All this aesthetic debate was picked up by the writers of the day: Jane Austen has fun with ‘the picturesque’ in Northanger Abbey, while in Mansfield Park it is the idiot Mr Rushworth who wants to rush into improving his estate: ‘There have been two or three fine old trees cut down, that grew too near the house, and it opens the prospect amazingly, which makes me think that Repton, or anybody of that sort, would certainly have the avenue [of ancient trees] at Sotherton down.’
Best of all is Thomas Love Peacock’s Headlong Hall, in which Squire Harry Headlong invites Marmaduke Milestone, Esq. [Repton] and Sir Patrick O’Prism [Price] to advise him on improvements. Milestone has brought with him a portfolio of his famous before-and-after views: in this case, of Lord Littlebrain’s park. Once there was ‘a wood, never yet touched by the finger of taste; thick, intricate, and gloomy. Here is a little stream, dashing from stone to stone, and overshadowed with these untrimmed boughs . . . Now, here is the same place corrected—trimmed—polished—decorated—adorned. Here sweeps a plantation, in that beautiful regular curve: there winds a gravel walk: here are parts of the old wood, left in these majestic circular clumps, disposed at equal distances with wonderful symmetry: there are some single shrubs scattered in elegant profusion: here a Portugal laurel, there a juniper; here a laurustinus, there a spruce fir; here a larch, there a lilac; here a rhododendron, there an arbutus. The stream, you see, is become a canal: the banks are perfectly smooth and green, sloping to the water’s edge: and there is Lord Littlebrain, rowing in an elegant boat.’

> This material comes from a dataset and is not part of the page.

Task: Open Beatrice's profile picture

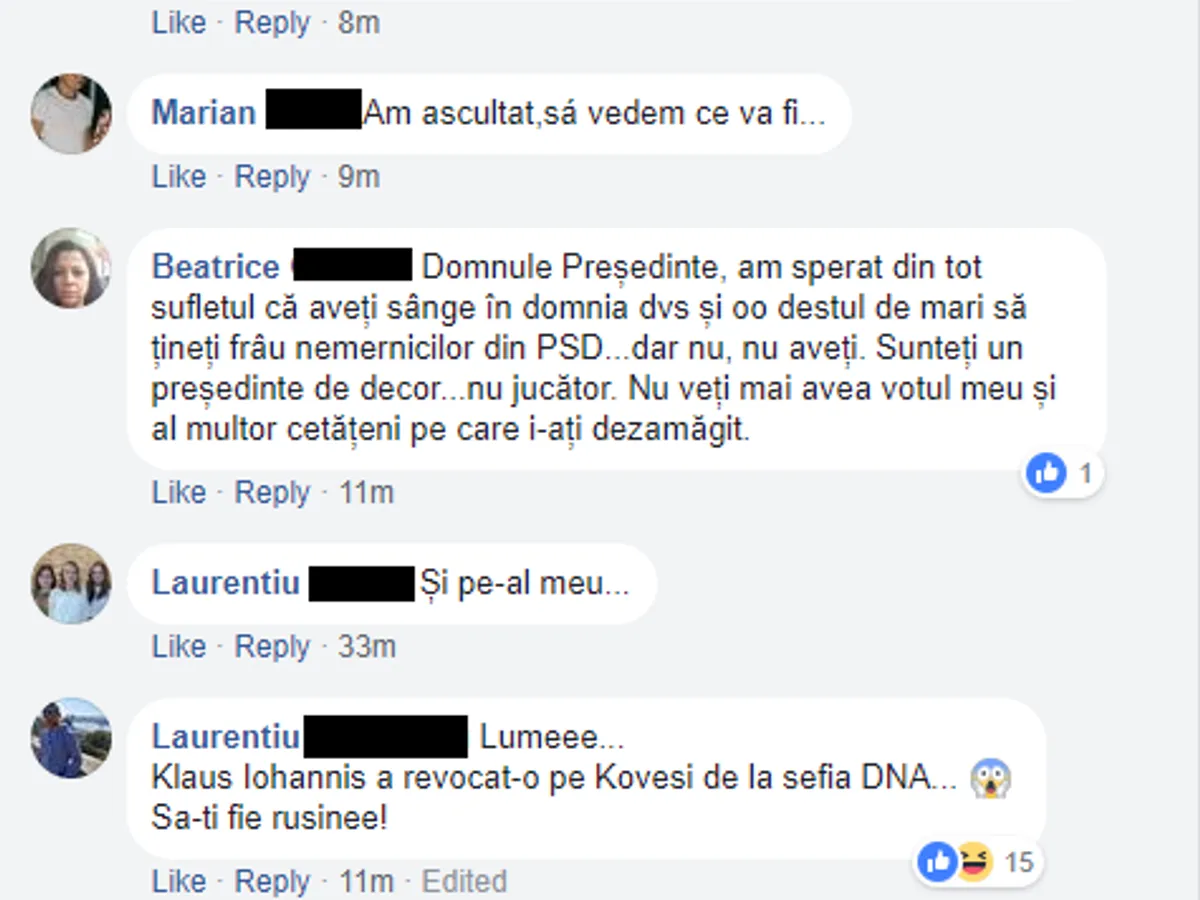Action: (71, 268)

Politics came into it because at the time of the French Revolution, Price and Knight were seen as dangerous radicals, and ‘undressed nature’ as anarchy by any other name, whereas Brown and Repton were both concerned to establish the landowner as lord of all he surveyed and thus reinforce the status quo. Price however argued in response that the safest way to defuse any revolutionary tendencies among the rural poor was for the landowner to be his own sensible, judicious improver, and not to aggrandize himself and his own surroundings at the expense of his tenants and neighbours.

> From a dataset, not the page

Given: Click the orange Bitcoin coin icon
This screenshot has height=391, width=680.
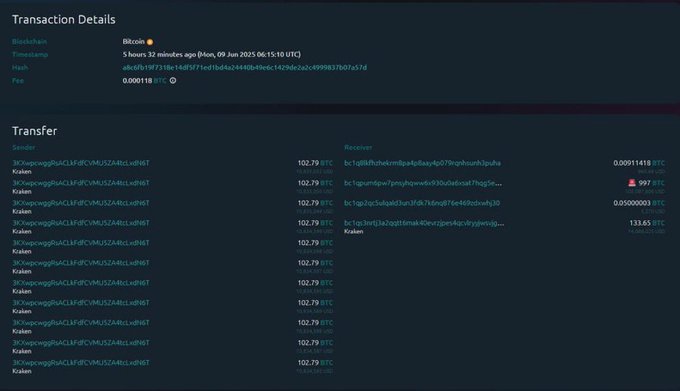Looking at the screenshot, I should coord(150,42).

William Sawrey Gilpin was a follower and champion of Price, from whom he quotes extensively, though the influence of his uncle is also clear in his definition and discussion of the different types of landscape beauty. The debate might seem a particularly eighteenth-century one, with ‘improvement’ going hand-in-hand with enclosure, and wealth from new, industrial sources enabling large-scale redevelopment, but it still surfaces from time to time. Most recently, Adam Nicolson’s book, Sissinghurst, An Unfinished History, makes a very Price-like plea for the famous gardens to be reintegrated into the surrounding farmland of which the estate was for centuries a part, rather than sitting as an isolated tourist attraction, divorced from its context and the local community. Who will win that one?